Folha de S. Paulo


Crítica: Coletânea reúne lado fraco de Rubem Fonseca

Percorrendo os 34 textos que compõem "Amálgama", o leitor encontra relances da genialidade de Rubem Fonseca, que inovou profundamente a nossa ficção desde o lançamento, há 50 anos exatos, de "Os Prisioneiros".

Entre um Pedro Luiz, algumas poucas protagonistas femininas e outros não nomeados, vários Josés --geralmente órfãos, (mal)criados por uma tia-- enredados na misoginia, na criminalidade ou na perversão (um deles gasta o capital da venda da casa para furar os peitos siliconados de uma mulher) circulam pelo anonimato urbano.

Mesmo no caso do pai amoroso de "Conto de Amor", o lado "mundo-cão" prevalece: ele presenteia o filho nascido sem os membros com um explosivo.

João Wainer - 16.mar.10/Folhapress
O escritor Rubem Fonseca em imagem de 2010
O escritor Rubem Fonseca em imagem de 2010

Como que para rubricar esse estado de coisas, Rubem Fonseca seguiu o caminho adotado por Dalton Trevisan a certa altura da sua contística (ambos nasceram no mesmo ano, 1925, e são os mais sérios candidatos ao posto de maior nome do gênero), com relatos que vão na direção do tosco, do traço rupestre.

É difícil seguir Trevisan título a título, mas quando cai algum nas mãos a impressão sempre é de vigor.
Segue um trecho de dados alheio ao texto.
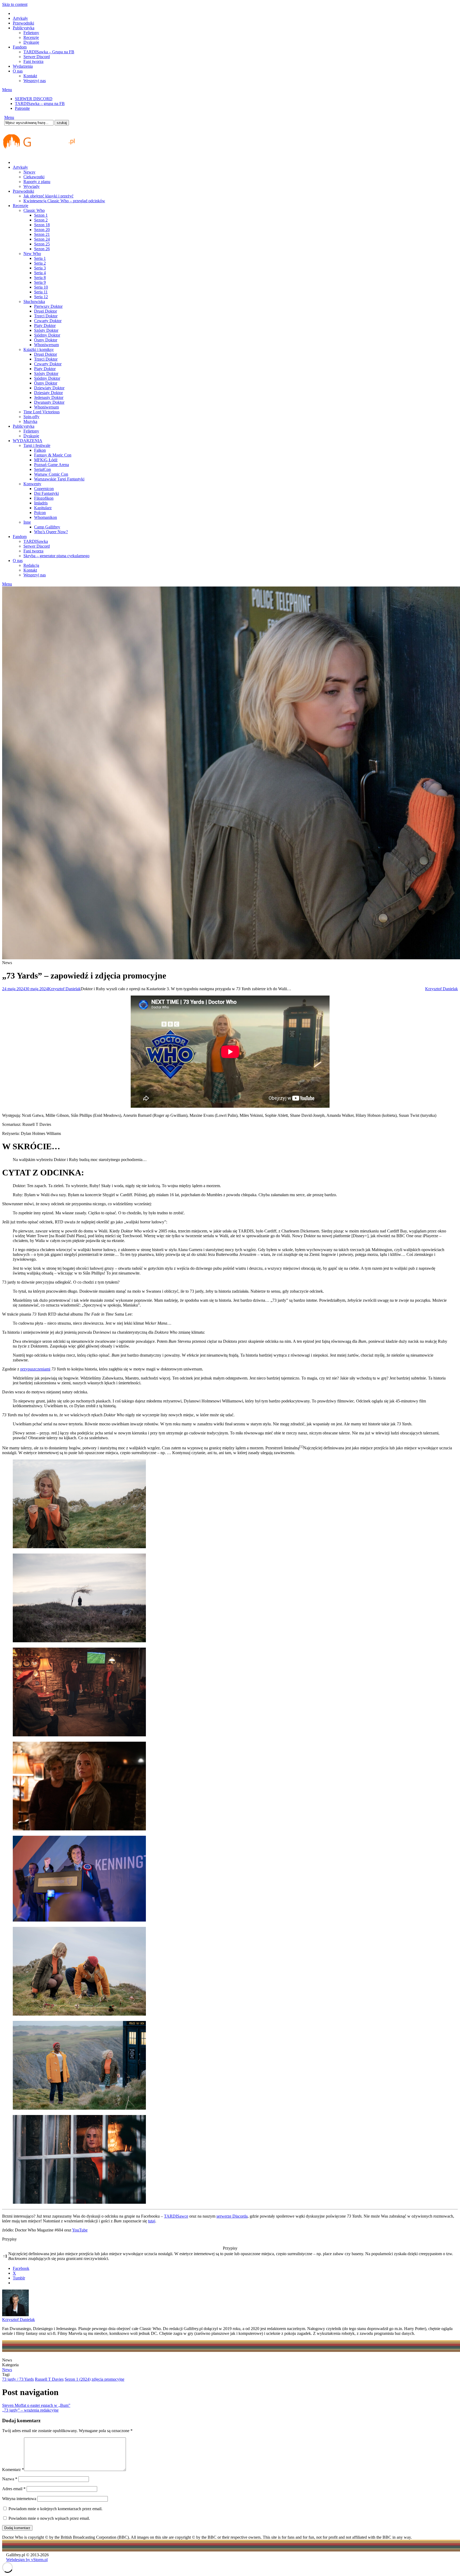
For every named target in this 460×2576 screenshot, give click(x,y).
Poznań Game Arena (51, 464)
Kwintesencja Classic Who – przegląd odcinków (64, 201)
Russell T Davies (49, 2379)
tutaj (151, 2221)
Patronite (22, 108)
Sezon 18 (42, 225)
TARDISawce (176, 2216)
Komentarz (13, 2469)
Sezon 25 (42, 244)
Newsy (29, 172)
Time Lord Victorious (41, 412)
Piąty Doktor (45, 325)
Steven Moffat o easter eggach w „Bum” (36, 2405)
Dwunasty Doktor (49, 402)
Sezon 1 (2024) (78, 2379)
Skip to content (14, 4)
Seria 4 (40, 272)
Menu (7, 89)
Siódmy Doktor (47, 335)
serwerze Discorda (232, 2216)
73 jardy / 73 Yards (18, 2379)
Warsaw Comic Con (51, 474)
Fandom (20, 47)
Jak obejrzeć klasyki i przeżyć (48, 196)
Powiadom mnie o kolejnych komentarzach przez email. (55, 2508)
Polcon (40, 512)
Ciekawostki (33, 177)
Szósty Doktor (46, 330)
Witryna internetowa (19, 2498)
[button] (301, 1448)
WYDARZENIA (27, 440)
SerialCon (42, 469)
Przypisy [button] (9, 2239)
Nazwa (9, 2479)
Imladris (41, 503)
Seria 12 (41, 296)
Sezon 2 (41, 220)
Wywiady (31, 186)
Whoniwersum (46, 344)
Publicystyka (23, 28)
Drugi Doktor (45, 311)
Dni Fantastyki (46, 493)
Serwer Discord (36, 56)
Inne (27, 522)
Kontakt (30, 76)
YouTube (80, 2230)
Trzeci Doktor (46, 316)
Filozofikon (44, 498)
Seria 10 (41, 287)
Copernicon (44, 488)
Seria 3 (40, 268)
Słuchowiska (34, 301)
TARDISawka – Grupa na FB (48, 52)
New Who (32, 253)
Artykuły (20, 18)
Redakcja (31, 565)
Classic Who (34, 210)
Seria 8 (40, 277)
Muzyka (30, 421)
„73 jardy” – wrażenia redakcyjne (30, 2410)
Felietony (31, 32)
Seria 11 (41, 292)
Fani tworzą (33, 61)
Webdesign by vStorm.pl (27, 2559)
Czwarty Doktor (47, 320)
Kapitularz (43, 508)
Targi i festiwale (36, 445)
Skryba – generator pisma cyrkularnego (56, 555)
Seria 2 (40, 263)
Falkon (40, 450)
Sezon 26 (42, 248)
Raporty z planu (36, 181)
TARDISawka (35, 541)
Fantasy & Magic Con (52, 455)
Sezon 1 (41, 215)
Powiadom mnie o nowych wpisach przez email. (49, 2518)
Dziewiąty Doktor (49, 388)
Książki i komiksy (38, 349)
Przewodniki (23, 23)
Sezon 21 (42, 234)
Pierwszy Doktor (48, 306)
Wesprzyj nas (34, 80)
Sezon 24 (42, 239)
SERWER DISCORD (33, 98)
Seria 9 (40, 282)
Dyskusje (31, 42)
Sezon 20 (42, 229)
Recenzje (31, 37)
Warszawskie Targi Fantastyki (59, 479)
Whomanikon (45, 517)
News (7, 2369)
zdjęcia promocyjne (108, 2379)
Não é o caso de "Amálgama". Não é ela a coletânea a redimir seu autor de uma sequência infindável de obras fracas; pelo menos, desde "O Buraco na Parede" (1995).
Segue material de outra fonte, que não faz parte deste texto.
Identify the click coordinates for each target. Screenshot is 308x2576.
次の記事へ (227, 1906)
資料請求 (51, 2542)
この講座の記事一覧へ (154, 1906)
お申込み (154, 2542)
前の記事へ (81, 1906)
Buscando ser cru, Rubem Fonseca revela-se apenas desfibrado, mesmo porque recai em truques derrisórios: assassinos de aluguel cultos (nem com o fracasso de "O Seminarista" ele aprendeu), espreitadores de mulheres que leem Chatwin, Theroux e Lévi-Strauss, e principalmente as risíveis informações de almanaque (de araque, dir-se-ia).
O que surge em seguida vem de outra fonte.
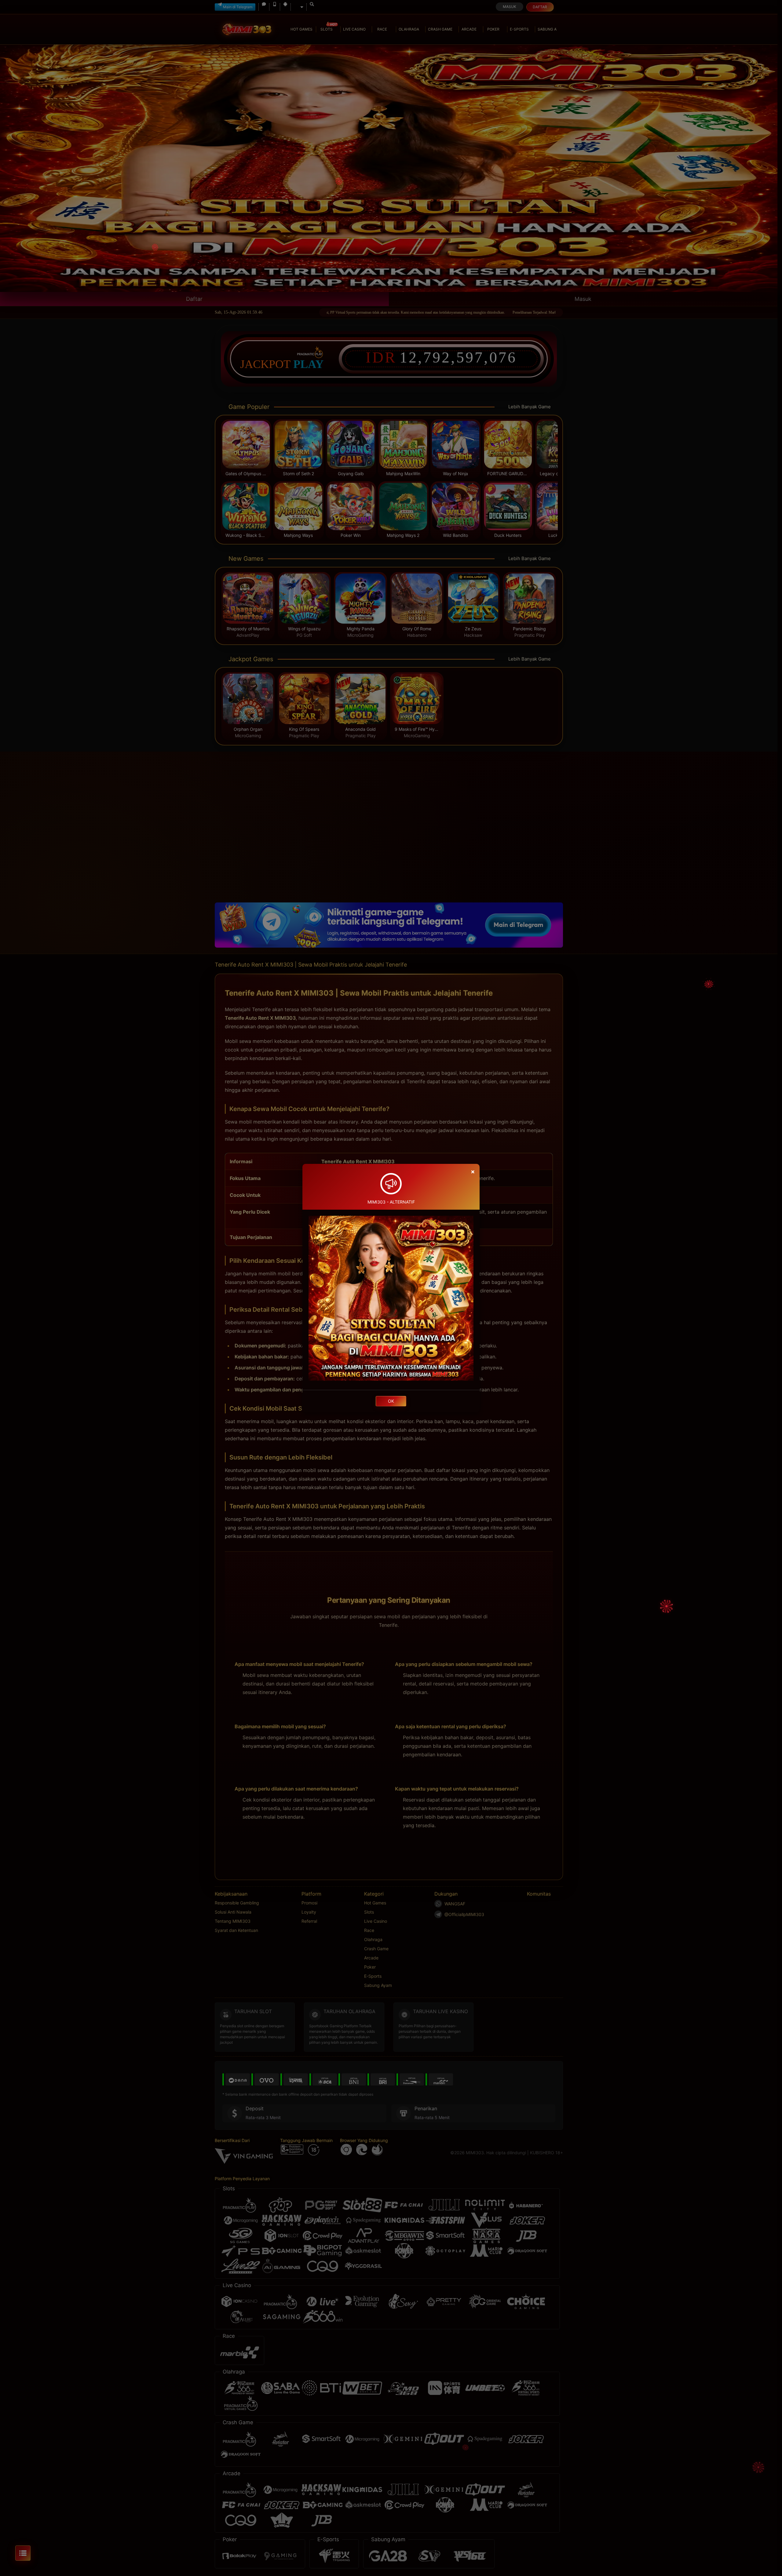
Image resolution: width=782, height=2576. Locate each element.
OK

O narrador tem bursite, "essa inflamação da bolsa, ou bursa, a cavidade que contém líquido seroso e reduz o atrito em articulações", chegando à seguinte desfaçatez: "Afinal, que pessoas frequentavam essas festas? Creio que principalmente os boca-livristas (termo que resulta do substantivo boca-livre, evento ou lugar em que se pode comer e beber de graça)".

Há os lampejos mencionados e alguns textos que, se não redentores do conjunto, pelo menos honram a firma ("Conto de Amor "e "Devaneio", por exemplo).

O saldo final é depressivo: Fonseca parece imitar um jovem e ainda inábil escritor influenciado por sua obra.

Mais do que a crueldade destilada (debilmente) pelas histórias, o leitor fica consternado com esse depauperamento avassalador de um universo autoral que já foi um marco e tanto.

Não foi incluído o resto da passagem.